Bob Kohlmeyer, 23, a government affairs coordinator for a trade association, acknowledges that he had a less civic purpose when he started a Glover Park listserv a few months ago. He hoped to meet women.
For months, he said, he had been riding the bus to work and noticing attractive women on board. At work, he posted messages about the women in the "Missed Connections" section of Craigslist and discovered that there were others who had come to the same conclusion, including women who had noticed attractive men.
So Kohlmeyer started the listserv in May and tried to arrange a "Bus Crush Happy Hour." Fifteen people showed up, many of them not from the bus.
Kohlmeyer said he has yet to get a date from the listserv, which has about 150 members. But something else has happened: The site has become a forum for discussion of community issues.

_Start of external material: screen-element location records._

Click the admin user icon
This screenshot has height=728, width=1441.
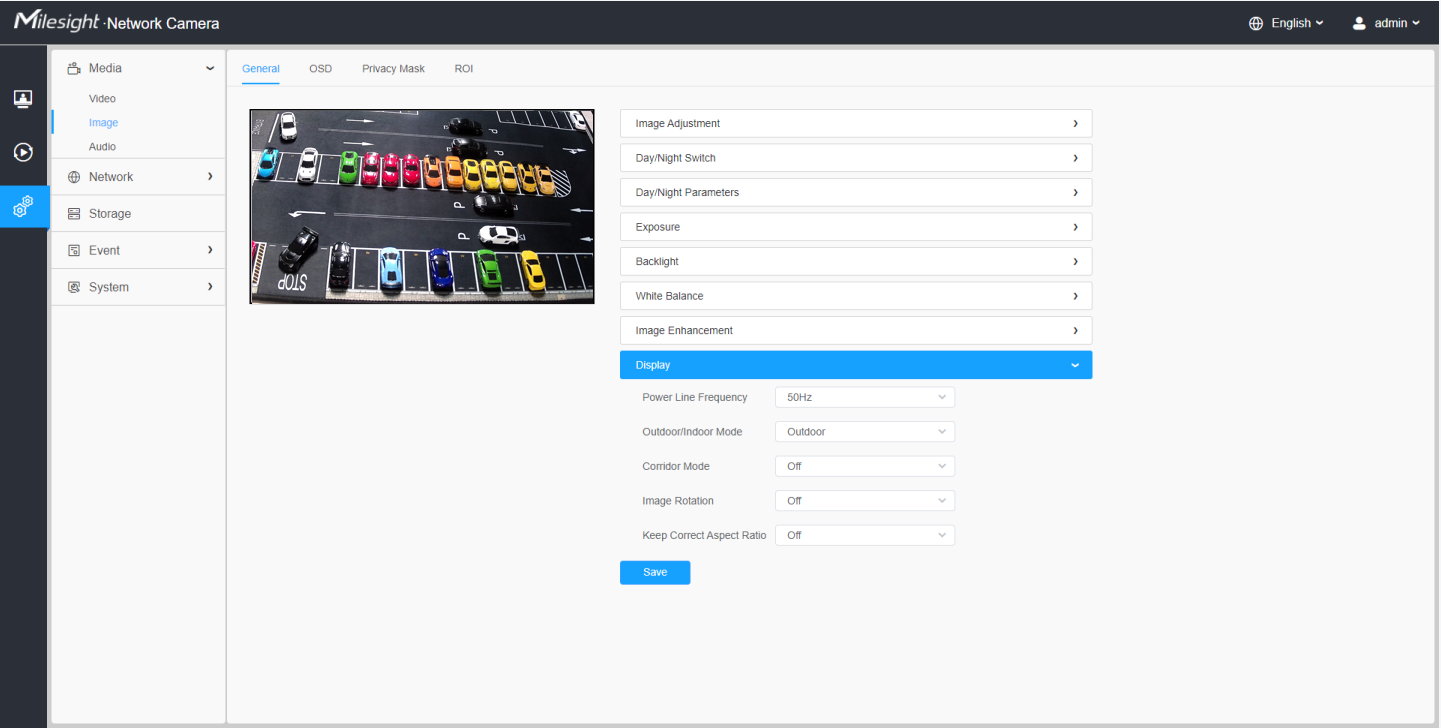click(x=1359, y=23)
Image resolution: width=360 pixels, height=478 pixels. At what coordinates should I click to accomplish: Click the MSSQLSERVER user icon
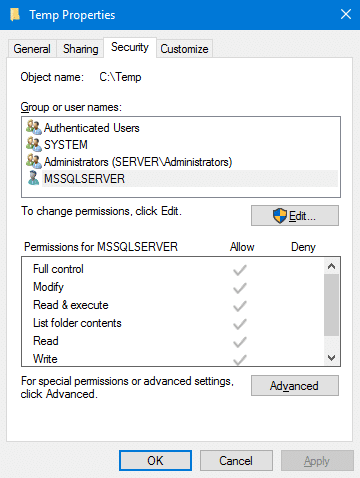pos(33,178)
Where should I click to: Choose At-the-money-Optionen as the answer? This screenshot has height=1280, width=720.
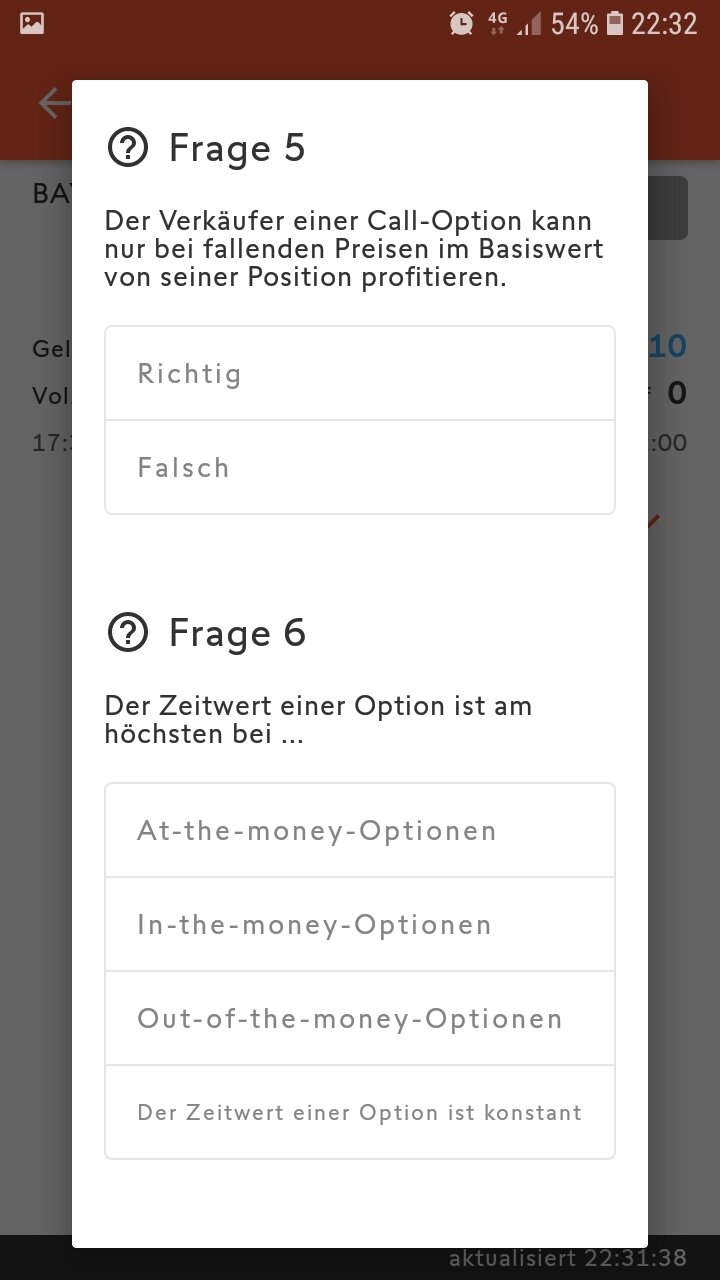pyautogui.click(x=360, y=831)
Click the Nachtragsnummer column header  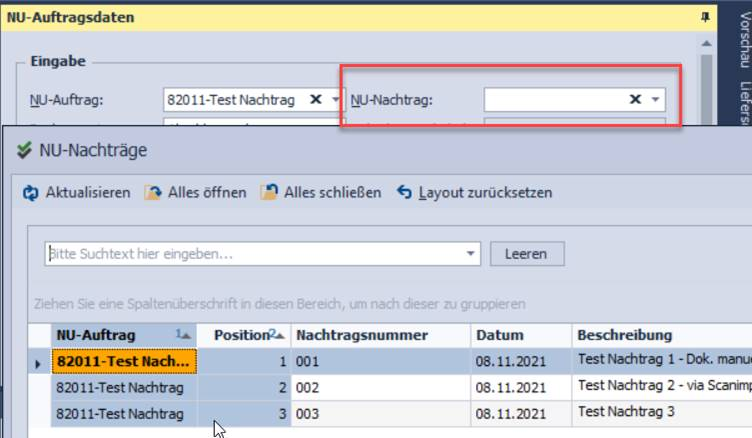click(362, 335)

On a recent night, a few members -- alerted to the issue by the site -- showed up at an Advisory Neighborhood Commission meeting to support a new tavern seeking a liquor license.
"It has become like a big bulletin board, more than a waiting room," he said. "It's a way to share information."
When she started her blog in 2003, said Maxwell, an archive specialist at the National Archives, she was mostly concerned with writing about herself and her life in the eastern edge of Shaw near Truxton Circle. Then after she was able to accept postings, readers began writing in and sharing their observations about topics, including gentrification, crime and the best places to buy liquor.
"The blog is me complaining and me being me," Maxwell said.
Apparently she has fans. Her site, she said, receives some 450 visits daily. Recently, she announced that she would reduce from five to three the number of days when she posts ruminations, in part to lighten her workload.
"Fear not, I'm not going anywhere," she wrote. "Neither are the crack heads, the dealers, the bad section 8'ers, and horrid suburbanites who come in to trash the hood. As long as there are those folks, as well as the slow changes of a gentrifying neighborhood, I'll write about them."